• [WORK INSTRUCTIONS]: Rewrite all of the material below as a numbered list, one line per item, leaving out the blank lines.

═════ GIVEN DATA ═════

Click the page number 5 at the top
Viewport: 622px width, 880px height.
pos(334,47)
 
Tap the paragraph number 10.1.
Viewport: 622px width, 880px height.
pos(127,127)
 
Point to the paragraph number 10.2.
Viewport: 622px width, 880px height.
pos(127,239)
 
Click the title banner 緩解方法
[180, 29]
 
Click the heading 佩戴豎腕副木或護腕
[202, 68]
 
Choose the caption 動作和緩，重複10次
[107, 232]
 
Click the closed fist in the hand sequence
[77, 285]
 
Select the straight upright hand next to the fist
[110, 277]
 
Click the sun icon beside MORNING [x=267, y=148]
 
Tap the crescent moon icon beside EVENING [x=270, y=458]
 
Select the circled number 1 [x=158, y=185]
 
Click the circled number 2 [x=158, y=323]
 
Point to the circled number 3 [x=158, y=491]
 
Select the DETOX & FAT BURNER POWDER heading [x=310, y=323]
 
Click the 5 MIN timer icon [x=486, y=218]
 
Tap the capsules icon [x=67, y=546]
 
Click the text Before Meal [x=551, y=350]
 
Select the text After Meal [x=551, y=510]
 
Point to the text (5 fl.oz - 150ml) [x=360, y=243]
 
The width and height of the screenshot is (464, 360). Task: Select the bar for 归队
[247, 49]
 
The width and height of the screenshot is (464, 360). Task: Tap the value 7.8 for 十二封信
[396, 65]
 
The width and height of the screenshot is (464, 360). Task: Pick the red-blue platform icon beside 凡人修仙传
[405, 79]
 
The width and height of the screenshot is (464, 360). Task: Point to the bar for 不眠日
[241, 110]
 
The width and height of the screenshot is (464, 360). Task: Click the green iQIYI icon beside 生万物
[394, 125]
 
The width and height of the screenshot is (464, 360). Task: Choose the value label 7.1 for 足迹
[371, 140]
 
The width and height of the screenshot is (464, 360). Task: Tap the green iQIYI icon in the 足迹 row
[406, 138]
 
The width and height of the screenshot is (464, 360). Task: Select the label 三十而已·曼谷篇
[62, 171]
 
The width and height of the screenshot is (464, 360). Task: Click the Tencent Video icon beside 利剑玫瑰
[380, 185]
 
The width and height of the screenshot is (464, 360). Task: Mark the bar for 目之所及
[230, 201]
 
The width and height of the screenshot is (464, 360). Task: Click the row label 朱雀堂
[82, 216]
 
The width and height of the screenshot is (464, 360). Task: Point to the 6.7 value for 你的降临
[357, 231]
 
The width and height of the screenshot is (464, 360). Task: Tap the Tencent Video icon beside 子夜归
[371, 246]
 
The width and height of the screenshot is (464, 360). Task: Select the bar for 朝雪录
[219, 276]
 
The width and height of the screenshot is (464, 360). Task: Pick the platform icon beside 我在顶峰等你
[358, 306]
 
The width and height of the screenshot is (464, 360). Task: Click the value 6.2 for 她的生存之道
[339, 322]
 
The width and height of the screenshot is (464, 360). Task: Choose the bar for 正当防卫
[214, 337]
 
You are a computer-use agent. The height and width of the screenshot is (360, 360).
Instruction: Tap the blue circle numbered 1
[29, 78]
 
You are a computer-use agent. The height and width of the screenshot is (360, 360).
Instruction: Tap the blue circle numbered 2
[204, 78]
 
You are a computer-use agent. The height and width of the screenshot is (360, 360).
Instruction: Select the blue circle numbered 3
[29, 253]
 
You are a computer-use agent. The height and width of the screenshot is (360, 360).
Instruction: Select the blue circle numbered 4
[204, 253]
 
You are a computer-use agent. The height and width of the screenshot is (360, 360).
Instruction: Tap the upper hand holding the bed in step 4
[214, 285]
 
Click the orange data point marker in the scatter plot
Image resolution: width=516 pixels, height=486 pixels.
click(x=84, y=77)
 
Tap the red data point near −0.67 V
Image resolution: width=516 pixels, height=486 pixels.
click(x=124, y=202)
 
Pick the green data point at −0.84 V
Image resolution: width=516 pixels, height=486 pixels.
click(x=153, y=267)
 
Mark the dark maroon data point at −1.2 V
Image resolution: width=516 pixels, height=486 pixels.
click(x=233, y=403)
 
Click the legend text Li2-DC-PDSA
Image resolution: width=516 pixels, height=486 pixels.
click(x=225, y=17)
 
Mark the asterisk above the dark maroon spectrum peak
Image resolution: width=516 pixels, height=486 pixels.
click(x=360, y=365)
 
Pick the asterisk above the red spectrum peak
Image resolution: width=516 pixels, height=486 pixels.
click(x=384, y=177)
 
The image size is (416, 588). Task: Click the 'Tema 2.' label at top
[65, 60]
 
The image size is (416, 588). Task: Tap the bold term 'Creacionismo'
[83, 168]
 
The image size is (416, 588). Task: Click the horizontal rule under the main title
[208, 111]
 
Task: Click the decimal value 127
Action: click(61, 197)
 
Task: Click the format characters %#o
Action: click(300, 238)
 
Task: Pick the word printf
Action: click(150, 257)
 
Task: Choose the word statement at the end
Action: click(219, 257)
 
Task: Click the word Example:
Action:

═════

• [SOLUTION TO THIS EXERCISE]:
1. Click the page number 5 at the top
2. Viewport: 622px width, 880px height.
3. pos(334,47)
4. Tap the paragraph number 10.1.
5. Viewport: 622px width, 880px height.
6. pos(127,127)
7. Point to the paragraph number 10.2.
8. Viewport: 622px width, 880px height.
9. pos(127,239)
10. Click the title banner 緩解方法
11. [180, 29]
12. Click the heading 佩戴豎腕副木或護腕
13. [202, 68]
14. Choose the caption 動作和緩，重複10次
15. [107, 232]
16. Click the closed fist in the hand sequence
17. [77, 285]
18. Select the straight upright hand next to the fist
19. [110, 277]
20. Click the sun icon beside MORNING [x=267, y=148]
21. Tap the crescent moon icon beside EVENING [x=270, y=458]
22. Select the circled number 1 [x=158, y=185]
23. Click the circled number 2 [x=158, y=323]
24. Point to the circled number 3 [x=158, y=491]
25. Select the DETOX & FAT BURNER POWDER heading [x=310, y=323]
26. Click the 5 MIN timer icon [x=486, y=218]
27. Tap the capsules icon [x=67, y=546]
28. Click the text Before Meal [x=551, y=350]
29. Select the text After Meal [x=551, y=510]
30. Point to the text (5 fl.oz - 150ml) [x=360, y=243]
31. The width and height of the screenshot is (464, 360). Task: Select the bar for 归队
32. [247, 49]
33. The width and height of the screenshot is (464, 360). Task: Tap the value 7.8 for 十二封信
34. [396, 65]
35. The width and height of the screenshot is (464, 360). Task: Pick the red-blue platform icon beside 凡人修仙传
36. [405, 79]
37. The width and height of the screenshot is (464, 360). Task: Point to the bar for 不眠日
38. [241, 110]
39. The width and height of the screenshot is (464, 360). Task: Click the green iQIYI icon beside 生万物
40. [394, 125]
41. The width and height of the screenshot is (464, 360). Task: Choose the value label 7.1 for 足迹
42. [371, 140]
43. The width and height of the screenshot is (464, 360). Task: Tap the green iQIYI icon in the 足迹 row
44. [406, 138]
45. The width and height of the screenshot is (464, 360). Task: Select the label 三十而已·曼谷篇
46. [62, 171]
47. The width and height of the screenshot is (464, 360). Task: Click the Tencent Video icon beside 利剑玫瑰
48. [380, 185]
49. The width and height of the screenshot is (464, 360). Task: Mark the bar for 目之所及
50. [230, 201]
51. The width and height of the screenshot is (464, 360). Task: Click the row label 朱雀堂
52. [82, 216]
53. The width and height of the screenshot is (464, 360). Task: Point to the 6.7 value for 你的降临
54. [357, 231]
55. The width and height of the screenshot is (464, 360). Task: Tap the Tencent Video icon beside 子夜归
56. [371, 246]
57. The width and height of the screenshot is (464, 360). Task: Select the bar for 朝雪录
58. [219, 276]
59. The width and height of the screenshot is (464, 360). Task: Pick the platform icon beside 我在顶峰等你
60. [358, 306]
61. The width and height of the screenshot is (464, 360). Task: Click the value 6.2 for 她的生存之道
62. [339, 322]
63. The width and height of the screenshot is (464, 360). Task: Choose the bar for 正当防卫
64. [214, 337]
65. You are a computer-use agent. The height and width of the screenshot is (360, 360).
66. Instruction: Tap the blue circle numbered 1
67. [29, 78]
68. You are a computer-use agent. The height and width of the screenshot is (360, 360).
69. Instruction: Tap the blue circle numbered 2
70. [204, 78]
71. You are a computer-use agent. The height and width of the screenshot is (360, 360).
72. Instruction: Select the blue circle numbered 3
73. [29, 253]
74. You are a computer-use agent. The height and width of the screenshot is (360, 360).
75. Instruction: Select the blue circle numbered 4
76. [204, 253]
77. You are a computer-use agent. The height and width of the screenshot is (360, 360).
78. Instruction: Tap the upper hand holding the bed in step 4
79. [214, 285]
80. Click the orange data point marker in the scatter plot
81. Image resolution: width=516 pixels, height=486 pixels.
82. click(x=84, y=77)
83. Tap the red data point near −0.67 V
84. Image resolution: width=516 pixels, height=486 pixels.
85. click(x=124, y=202)
86. Pick the green data point at −0.84 V
87. Image resolution: width=516 pixels, height=486 pixels.
88. click(x=153, y=267)
89. Mark the dark maroon data point at −1.2 V
90. Image resolution: width=516 pixels, height=486 pixels.
91. click(x=233, y=403)
92. Click the legend text Li2-DC-PDSA
93. Image resolution: width=516 pixels, height=486 pixels.
94. click(x=225, y=17)
95. Mark the asterisk above the dark maroon spectrum peak
96. Image resolution: width=516 pixels, height=486 pixels.
97. click(x=360, y=365)
98. Pick the asterisk above the red spectrum peak
99. Image resolution: width=516 pixels, height=486 pixels.
100. click(x=384, y=177)
101. The image size is (416, 588). Task: Click the 'Tema 2.' label at top
102. [65, 60]
103. The image size is (416, 588). Task: Tap the bold term 'Creacionismo'
104. [83, 168]
105. The image size is (416, 588). Task: Click the horizontal rule under the main title
106. [208, 111]
107. Task: Click the decimal value 127
108. Action: click(61, 197)
109. Task: Click the format characters %#o
110. Action: click(300, 238)
111. Task: Pick the word printf
112. Action: click(150, 257)
113. Task: Choose the word statement at the end
114. Action: click(219, 257)
115. Task: Click the word Example:
116. Action:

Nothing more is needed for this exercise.